- DATA FOR PROCESSING
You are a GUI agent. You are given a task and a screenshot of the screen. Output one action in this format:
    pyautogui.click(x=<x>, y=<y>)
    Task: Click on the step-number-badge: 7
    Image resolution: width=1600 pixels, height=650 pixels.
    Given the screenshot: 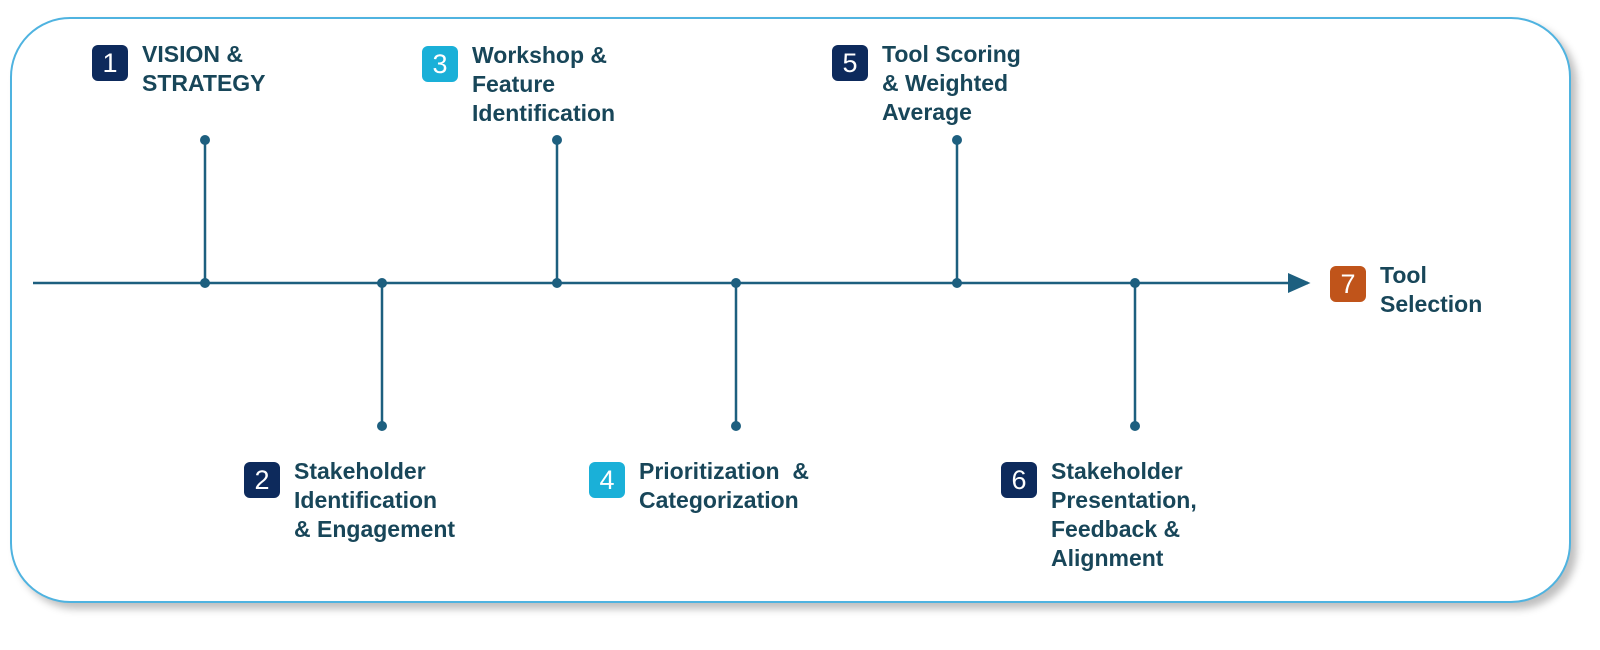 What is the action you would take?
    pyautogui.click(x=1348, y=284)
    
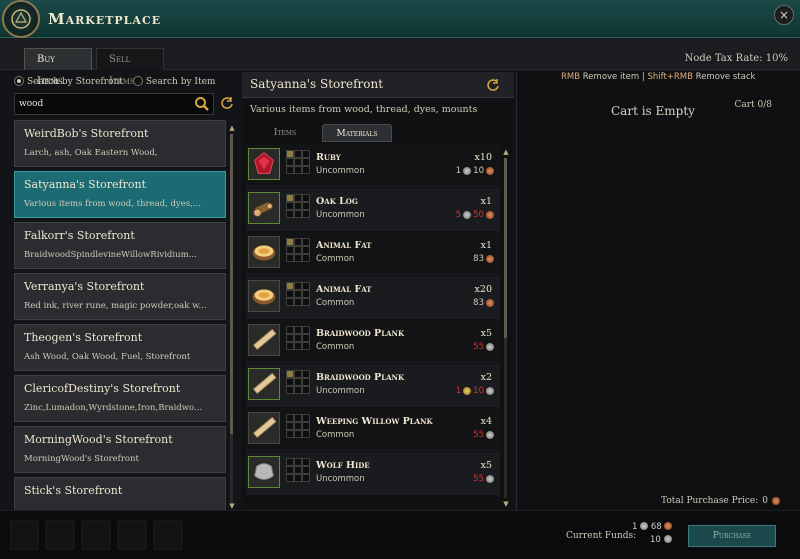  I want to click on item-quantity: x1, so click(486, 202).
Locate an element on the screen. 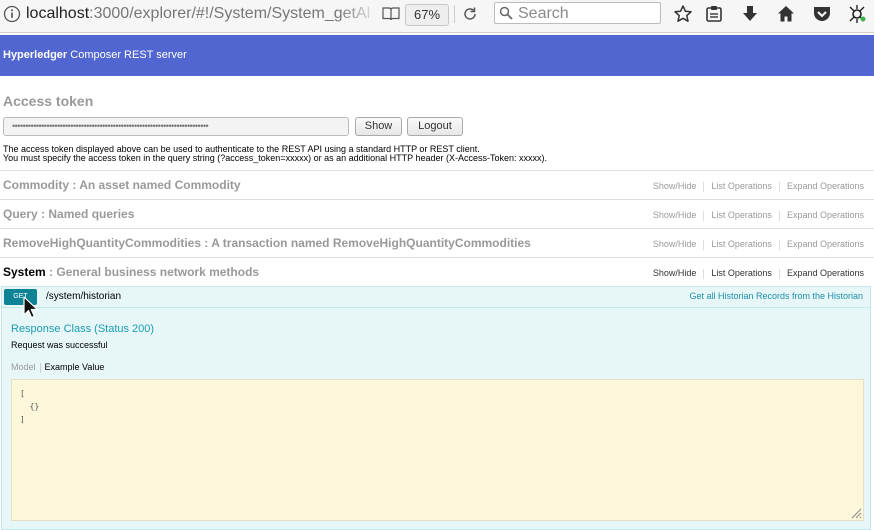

...

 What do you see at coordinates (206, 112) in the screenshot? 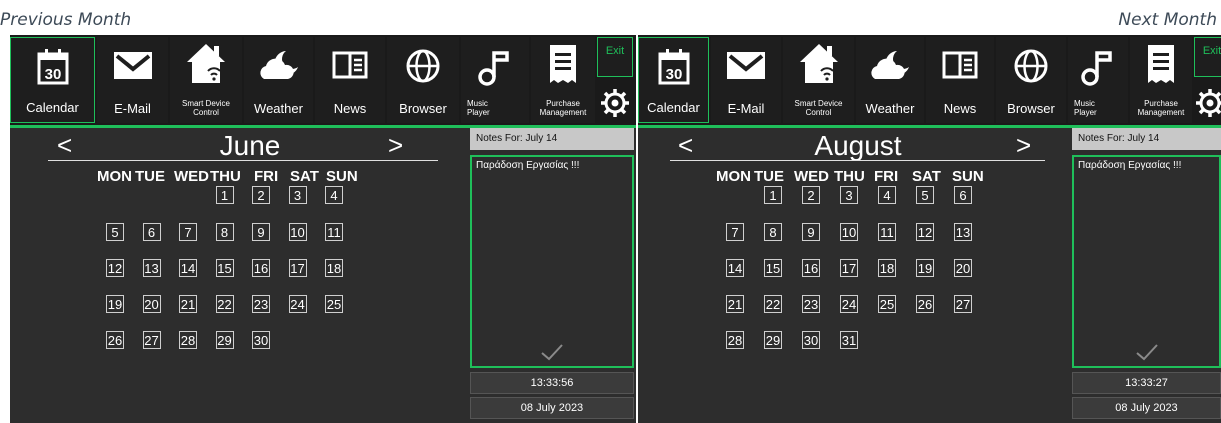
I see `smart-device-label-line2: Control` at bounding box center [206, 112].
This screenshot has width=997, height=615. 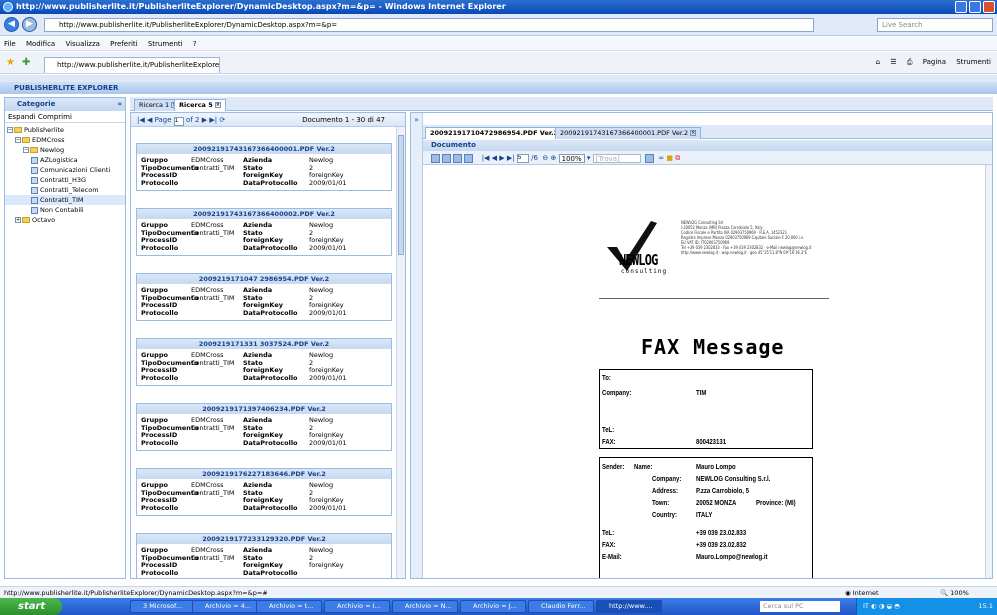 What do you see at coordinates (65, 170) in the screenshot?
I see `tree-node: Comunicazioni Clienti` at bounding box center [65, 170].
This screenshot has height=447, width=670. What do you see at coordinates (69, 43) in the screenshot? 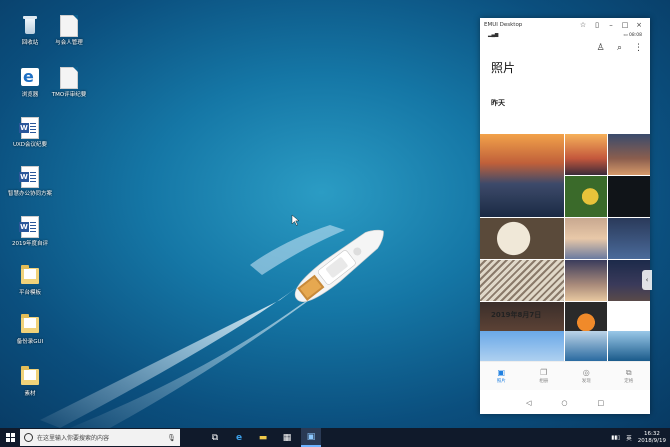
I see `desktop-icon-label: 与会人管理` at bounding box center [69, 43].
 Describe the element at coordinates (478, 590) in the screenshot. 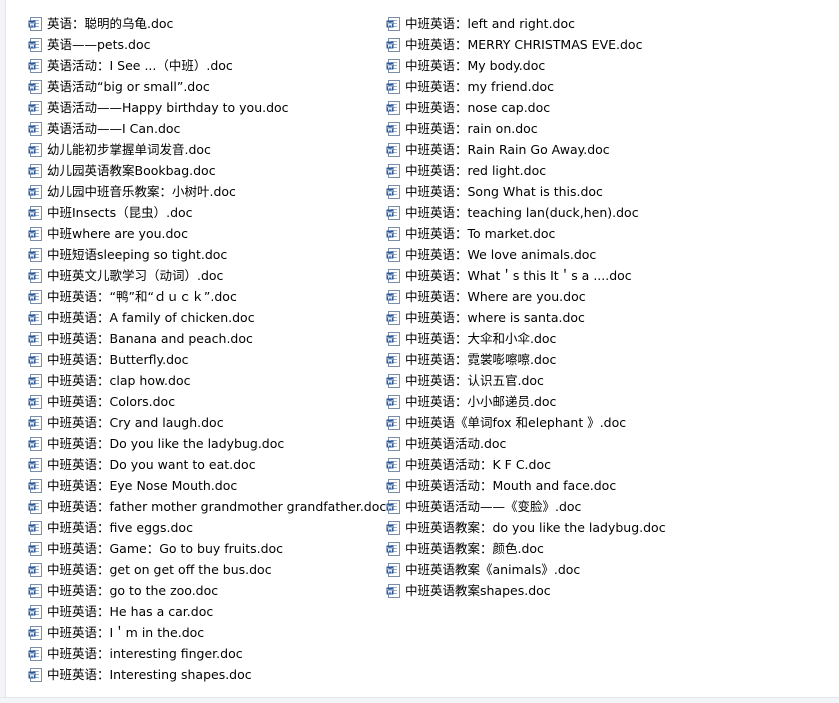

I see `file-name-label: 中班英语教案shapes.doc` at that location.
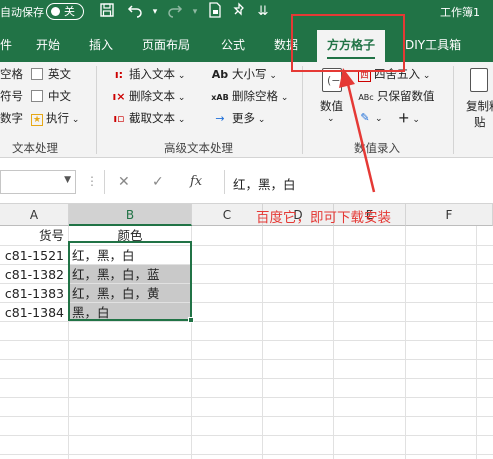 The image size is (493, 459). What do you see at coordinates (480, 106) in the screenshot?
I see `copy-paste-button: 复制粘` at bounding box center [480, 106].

...

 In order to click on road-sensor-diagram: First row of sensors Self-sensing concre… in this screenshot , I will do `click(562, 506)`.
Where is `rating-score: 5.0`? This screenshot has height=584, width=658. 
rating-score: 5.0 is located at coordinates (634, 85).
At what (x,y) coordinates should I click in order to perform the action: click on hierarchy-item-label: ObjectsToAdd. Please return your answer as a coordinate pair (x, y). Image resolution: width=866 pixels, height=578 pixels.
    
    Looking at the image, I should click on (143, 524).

- WHAT NEEDS TO BE DONE
Convert the stretch of the records above, from the line containing "At what (x,y)" through the line containing "Looking at the", into a numbered list, omitting any blank lines.

- SOLUTION FOR THIS PROBLEM
1. At what (x,y) coordinates should I click in order to perform the action: click on hierarchy-item-label: ObjectsToAdd. Please return your answer as a coordinate pair (x, y). Image resolution: width=866 pixels, height=578 pixels.
2.     Looking at the image, I should click on (143, 524).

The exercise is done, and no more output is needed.